A control region in the center of the 5S RNA gene directs specific initiation of transcription: I. The 5' border of the region.

The 5S ribosomal RNA gene of Xenopus contains a region within the gene that directs the initiation of 5S RNA synthesis. This result was obtained by enzymatically deleting a fragment of X. borealis somatic 5S DNA from the 5' side of the gene and cloning the resultant mutants. These deletion mutants were tested for their ability to support 5S RNA transcription in an oocyte nuclear extract. Mutants lacking the entire 5' flanking region synthesized 5S RNA or slightly smaller RNAs that were initiated a few nucleotides into the gene.
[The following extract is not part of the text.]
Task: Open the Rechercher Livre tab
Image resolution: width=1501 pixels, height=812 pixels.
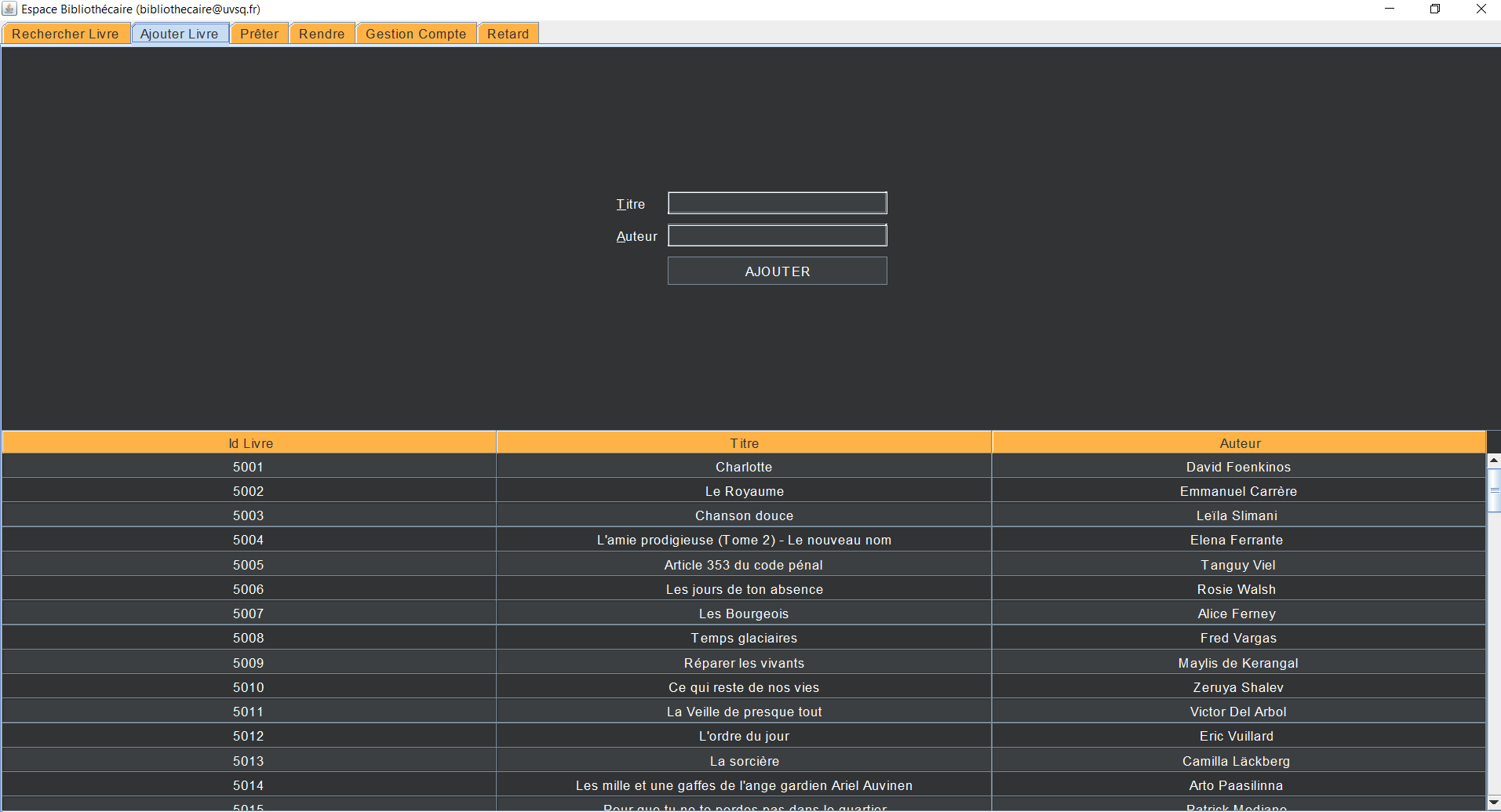Action: click(x=66, y=34)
Mutants deleted as far as 50 nucleotides into the gene synthesized discrete RNAs of 116--121 nucleotides. These RNAs were fused transcripts that were initiated in the plasmid vector, transcribed through the remainder of the 5S RNA gene and terminated at the end of the gene. Mutants deleted 55 or more nucleotides into the gene synthesized little or no 5S size RNA. When additional nucleotides were inserted between nucleotides +40 and +41 of the gene, discrete transcripts of approximately 120 nucleotides were synthesized that had initiated within the gene. We conclude that a control region within the gene directs RNA polymerase III to initiate transcription approximately 50 nucleotides upstream from the 5' border of this region. The 3' border of the control region resides between gene residues +80 and +83 as determined in work described in the accompanying paper (Bogenhagen, Sakonju and Brown, 1980). When this control region is present, the exact site of initiation is determined by the sequence around the start site.